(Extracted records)
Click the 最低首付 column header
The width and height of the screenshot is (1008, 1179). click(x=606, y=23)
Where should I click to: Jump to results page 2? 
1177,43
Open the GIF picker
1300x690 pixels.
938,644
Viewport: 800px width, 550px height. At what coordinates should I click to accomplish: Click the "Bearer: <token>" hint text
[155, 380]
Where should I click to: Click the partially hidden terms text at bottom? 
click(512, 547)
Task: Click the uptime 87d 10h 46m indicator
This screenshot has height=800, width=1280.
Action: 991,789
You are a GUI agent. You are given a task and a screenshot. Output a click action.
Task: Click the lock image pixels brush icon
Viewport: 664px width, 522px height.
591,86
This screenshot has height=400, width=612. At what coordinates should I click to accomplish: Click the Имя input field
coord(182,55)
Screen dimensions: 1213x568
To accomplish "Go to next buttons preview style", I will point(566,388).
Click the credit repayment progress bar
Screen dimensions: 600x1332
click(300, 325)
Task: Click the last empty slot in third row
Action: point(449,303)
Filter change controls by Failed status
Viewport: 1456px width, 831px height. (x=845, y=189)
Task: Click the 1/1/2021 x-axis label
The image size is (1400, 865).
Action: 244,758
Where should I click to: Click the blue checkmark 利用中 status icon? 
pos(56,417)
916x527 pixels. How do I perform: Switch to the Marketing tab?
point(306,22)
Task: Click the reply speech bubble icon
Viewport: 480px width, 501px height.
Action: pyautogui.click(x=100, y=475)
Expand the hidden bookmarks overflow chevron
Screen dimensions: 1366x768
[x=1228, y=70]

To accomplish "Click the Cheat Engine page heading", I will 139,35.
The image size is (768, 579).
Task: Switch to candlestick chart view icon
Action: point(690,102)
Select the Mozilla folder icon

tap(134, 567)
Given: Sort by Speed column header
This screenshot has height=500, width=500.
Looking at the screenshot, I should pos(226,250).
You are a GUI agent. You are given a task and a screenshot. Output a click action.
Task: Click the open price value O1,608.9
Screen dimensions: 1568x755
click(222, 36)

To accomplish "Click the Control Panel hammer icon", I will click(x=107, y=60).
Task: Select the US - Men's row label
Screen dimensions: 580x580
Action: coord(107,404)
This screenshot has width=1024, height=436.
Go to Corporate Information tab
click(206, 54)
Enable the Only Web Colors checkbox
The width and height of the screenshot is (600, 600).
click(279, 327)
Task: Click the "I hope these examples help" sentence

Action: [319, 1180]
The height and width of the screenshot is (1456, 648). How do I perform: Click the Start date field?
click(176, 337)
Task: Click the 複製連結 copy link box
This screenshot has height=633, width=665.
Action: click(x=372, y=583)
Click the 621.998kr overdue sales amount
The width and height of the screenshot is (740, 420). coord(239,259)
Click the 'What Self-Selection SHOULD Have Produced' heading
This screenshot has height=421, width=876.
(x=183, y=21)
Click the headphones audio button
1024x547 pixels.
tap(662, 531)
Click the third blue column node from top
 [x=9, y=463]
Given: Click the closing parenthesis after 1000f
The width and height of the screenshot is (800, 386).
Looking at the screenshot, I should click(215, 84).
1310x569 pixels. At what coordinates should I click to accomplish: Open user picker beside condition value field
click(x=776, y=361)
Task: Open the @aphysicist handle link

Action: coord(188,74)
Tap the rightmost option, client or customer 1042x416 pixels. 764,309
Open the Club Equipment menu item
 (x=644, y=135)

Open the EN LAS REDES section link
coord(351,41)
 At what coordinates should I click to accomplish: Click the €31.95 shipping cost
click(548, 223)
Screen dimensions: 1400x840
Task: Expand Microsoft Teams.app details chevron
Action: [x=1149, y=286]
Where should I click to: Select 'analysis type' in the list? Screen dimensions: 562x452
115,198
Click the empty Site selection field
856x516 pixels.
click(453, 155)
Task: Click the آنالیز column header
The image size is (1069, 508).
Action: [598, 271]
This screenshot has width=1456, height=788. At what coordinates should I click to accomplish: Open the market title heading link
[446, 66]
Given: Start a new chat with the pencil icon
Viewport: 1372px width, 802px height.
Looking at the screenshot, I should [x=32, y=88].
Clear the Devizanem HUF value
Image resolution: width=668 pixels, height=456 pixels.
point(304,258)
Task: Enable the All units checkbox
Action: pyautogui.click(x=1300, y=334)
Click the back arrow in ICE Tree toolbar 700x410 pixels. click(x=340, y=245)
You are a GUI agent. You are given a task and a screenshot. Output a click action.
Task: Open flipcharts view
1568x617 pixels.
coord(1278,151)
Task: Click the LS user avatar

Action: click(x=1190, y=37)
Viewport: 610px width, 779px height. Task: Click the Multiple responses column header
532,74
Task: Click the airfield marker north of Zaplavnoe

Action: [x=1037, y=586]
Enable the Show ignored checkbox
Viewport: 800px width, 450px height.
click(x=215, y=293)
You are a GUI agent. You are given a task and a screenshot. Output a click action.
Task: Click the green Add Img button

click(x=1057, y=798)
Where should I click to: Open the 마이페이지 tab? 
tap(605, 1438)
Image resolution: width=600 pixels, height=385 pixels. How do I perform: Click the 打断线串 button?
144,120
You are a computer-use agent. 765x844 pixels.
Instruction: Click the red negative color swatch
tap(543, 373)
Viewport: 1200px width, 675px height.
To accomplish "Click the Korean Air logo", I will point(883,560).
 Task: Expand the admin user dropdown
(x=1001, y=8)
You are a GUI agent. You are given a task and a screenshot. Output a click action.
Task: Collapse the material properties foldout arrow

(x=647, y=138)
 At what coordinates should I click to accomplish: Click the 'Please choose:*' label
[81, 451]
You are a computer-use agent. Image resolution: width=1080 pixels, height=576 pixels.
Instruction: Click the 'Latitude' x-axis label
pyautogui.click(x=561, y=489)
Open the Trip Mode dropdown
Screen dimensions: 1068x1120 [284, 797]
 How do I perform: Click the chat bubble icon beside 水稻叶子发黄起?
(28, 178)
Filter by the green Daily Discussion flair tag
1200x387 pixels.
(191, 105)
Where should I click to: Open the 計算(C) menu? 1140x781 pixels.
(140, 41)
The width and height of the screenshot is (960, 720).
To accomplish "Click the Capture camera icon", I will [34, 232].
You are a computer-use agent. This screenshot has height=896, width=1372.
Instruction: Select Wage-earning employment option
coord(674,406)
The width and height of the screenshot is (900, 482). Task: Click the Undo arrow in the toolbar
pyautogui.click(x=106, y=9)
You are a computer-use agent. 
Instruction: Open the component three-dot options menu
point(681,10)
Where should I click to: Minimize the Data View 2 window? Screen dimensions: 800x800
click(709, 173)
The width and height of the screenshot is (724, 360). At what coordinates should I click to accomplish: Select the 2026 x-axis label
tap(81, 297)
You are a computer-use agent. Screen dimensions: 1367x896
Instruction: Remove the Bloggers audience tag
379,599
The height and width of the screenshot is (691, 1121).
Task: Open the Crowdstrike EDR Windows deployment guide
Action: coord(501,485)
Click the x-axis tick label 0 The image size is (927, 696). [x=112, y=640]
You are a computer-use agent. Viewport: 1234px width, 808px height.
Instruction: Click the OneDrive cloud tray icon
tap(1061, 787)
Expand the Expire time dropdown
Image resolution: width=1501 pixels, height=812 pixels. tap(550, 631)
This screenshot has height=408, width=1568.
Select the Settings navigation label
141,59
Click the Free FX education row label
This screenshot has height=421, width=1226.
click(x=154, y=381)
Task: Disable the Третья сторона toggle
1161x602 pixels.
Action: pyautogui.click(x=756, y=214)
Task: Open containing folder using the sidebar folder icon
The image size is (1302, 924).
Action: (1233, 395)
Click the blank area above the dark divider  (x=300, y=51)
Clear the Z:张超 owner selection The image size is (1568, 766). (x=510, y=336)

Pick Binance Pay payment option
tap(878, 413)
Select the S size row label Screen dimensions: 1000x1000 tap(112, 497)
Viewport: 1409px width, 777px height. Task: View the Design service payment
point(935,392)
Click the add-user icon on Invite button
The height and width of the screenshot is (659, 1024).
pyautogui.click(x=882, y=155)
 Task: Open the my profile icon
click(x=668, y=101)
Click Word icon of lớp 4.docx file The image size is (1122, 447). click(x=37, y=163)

#### Exercise description:
Among the entries above, find the line with "Select the Mozilla folder icon" and the line with "Task: Select the US - Men's row label"; give again exactly these two lines and all lines between them.

#### Solution for this task:
Select the Mozilla folder icon

tap(134, 567)
Given: Sort by Speed column header
This screenshot has height=500, width=500.
Looking at the screenshot, I should pos(226,250).
You are a GUI agent. You are given a task and a screenshot. Output a click action.
Task: Click the open price value O1,608.9
Screen dimensions: 1568x755
click(222, 36)

To accomplish "Click the Control Panel hammer icon", I will click(x=107, y=60).
Task: Select the US - Men's row label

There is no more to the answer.